The US Supreme Court will look into the class action suit against Apple on 3 December, Reuters reported. The suit, brought by iPhone users in a California federal court in 2011, alleges Apple forced consumers to pay too much for apps bought on its App store.
Apple has denied it engaged in anti-competitive behaviour, saying the prices for apps were set by app developers. But the suit said Apple collected the payments from iPhone users, keeping a 30 percent commission on each transaction. One area of dispute in the case is whether app developers recoup the cost of that commission by passing it on to consumers.
The company told the justices in legal papers that siding with the iPhone users who filed the lawsuit would threaten the growing field of e-commerce. The plaintiffs, as well as antitrust watchdog groups, said a decision for Apple would undermine antitrust enforcement and allow monopolistic behaviour to expand unchecked.

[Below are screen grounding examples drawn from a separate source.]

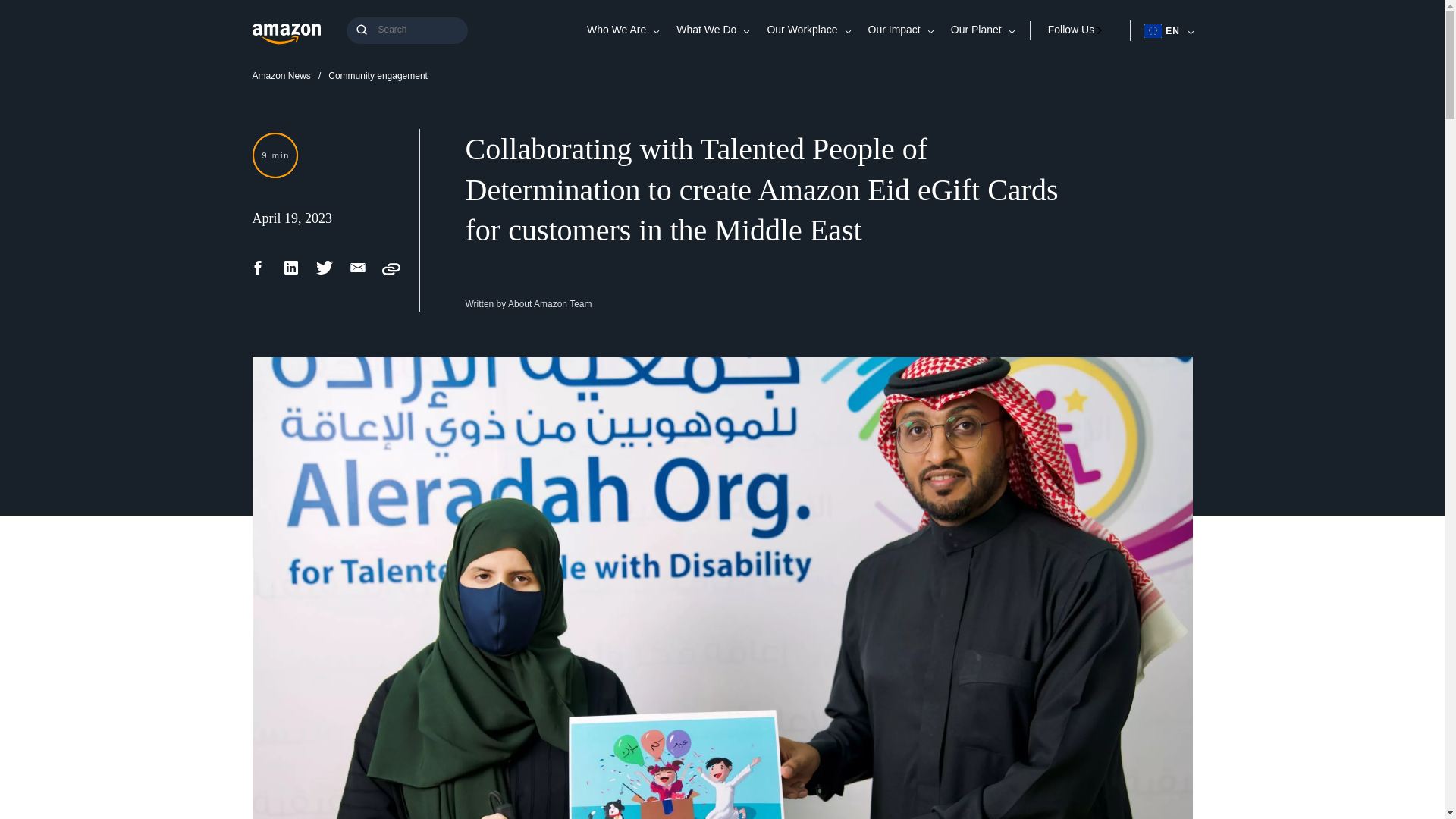
Twitter Share (324, 272)
LinkedIn Share (290, 272)
Facebook Share (257, 272)
Email Share (357, 272)
Given the description of an element on the screen output the (x, y) to click on. 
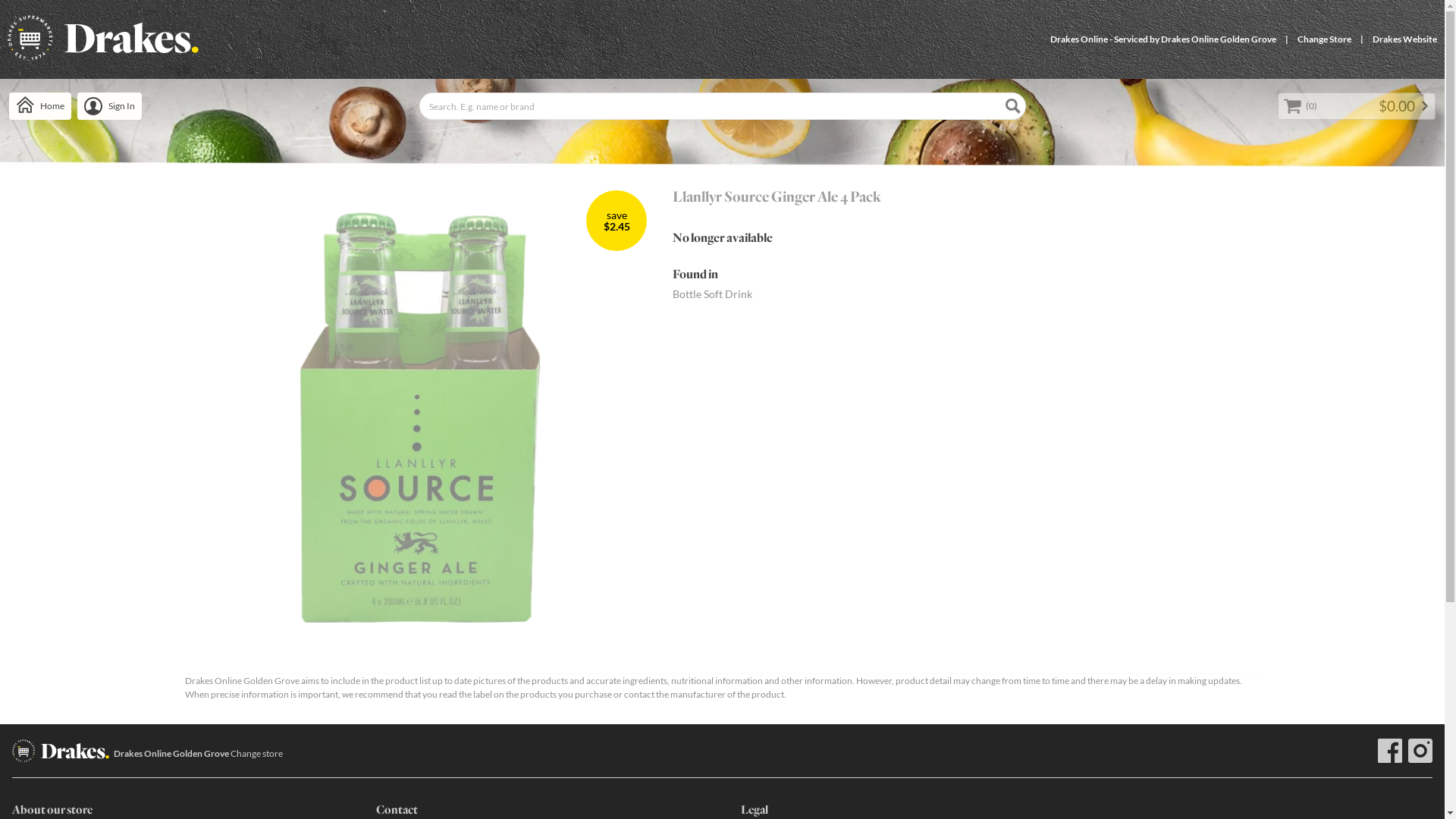
Bottle Soft Drink Element type: text (712, 293)
Drakes Website Element type: text (1404, 38)
Drakes Online Golden Grove Change store Element type: text (198, 753)
Instagram @drakessupermarkets Element type: hover (1420, 750)
Search Element type: hover (1013, 106)
(0)
$0.00 Element type: text (1356, 105)
Sign In Element type: text (109, 105)
Change Store Element type: text (1324, 38)
Home Element type: text (40, 105)
Facebook Element type: hover (1389, 750)
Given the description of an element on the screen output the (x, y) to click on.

The plaintiffs were backed by 30 state attorneys general, including from Texas, California and New York. The plaintiffs said app developers would be unlikely to sue Apple, which controls the service where they make money, leaving no one to challenge anti-competitive conduct.

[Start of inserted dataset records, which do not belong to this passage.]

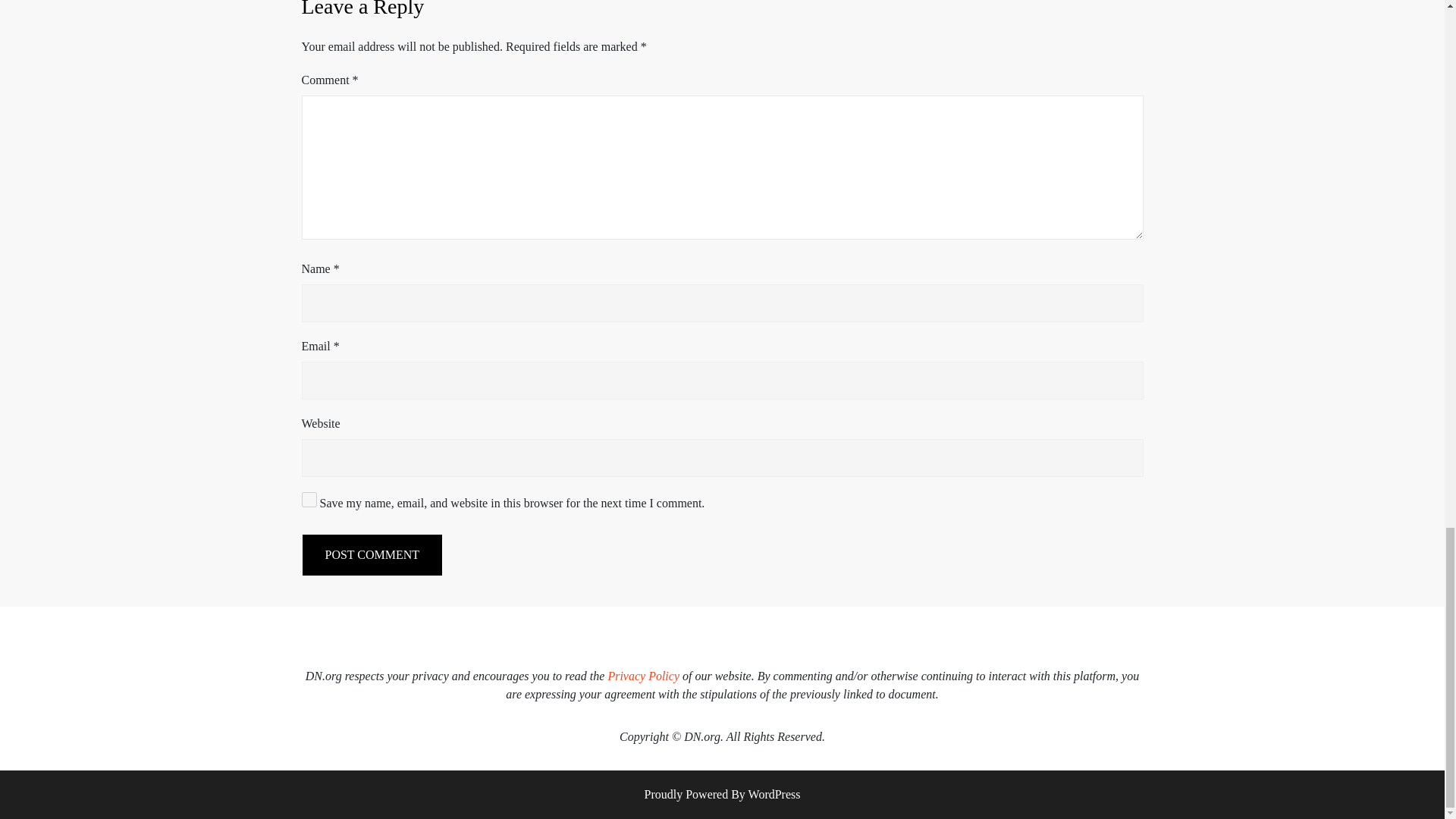
yes (309, 499)
Post Comment (372, 554)
Given the description of an element on the screen output the (x, y) to click on. 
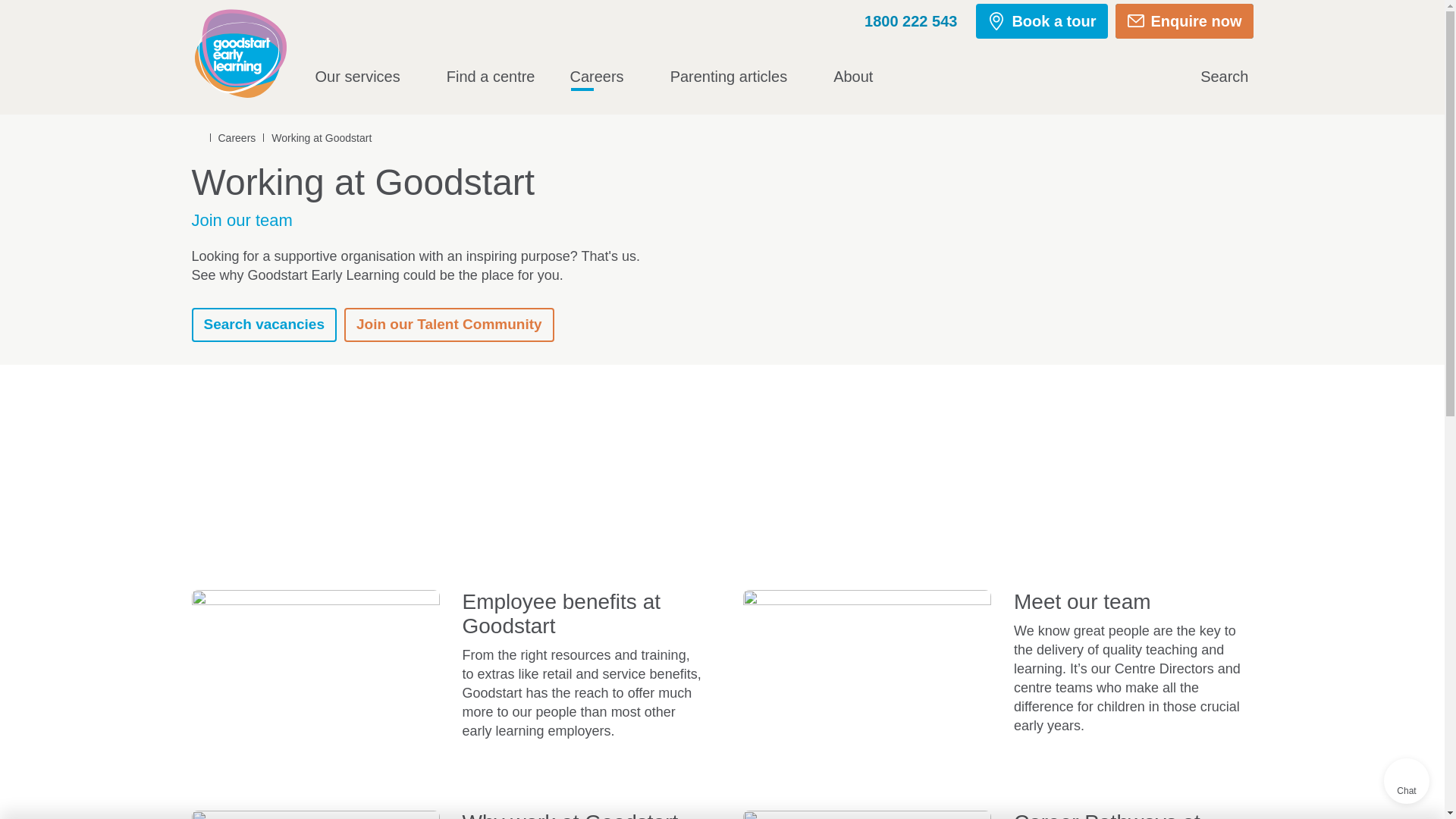
1800 222 543 (897, 20)
Enquire now (1183, 21)
Book a tour (1040, 21)
Careers (601, 76)
Parenting articles (734, 76)
Our services (363, 76)
Goodstart homepage (243, 51)
Find a centre (491, 76)
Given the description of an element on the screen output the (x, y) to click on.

The company sought to have the antitrust claims dismissed, arguing that the plaintiffs lacked the required legal standing to bring the lawsuit. A federal judge in Oakland, California threw out the suit, saying the consumers were not direct purchasers because the higher fees they paid were passed on to them by the developers. But the San Francisco-based 9th US Circuit Court of Appeals revived the case last year, finding that Apple was a distributor that sold iPhone apps directly to consumers.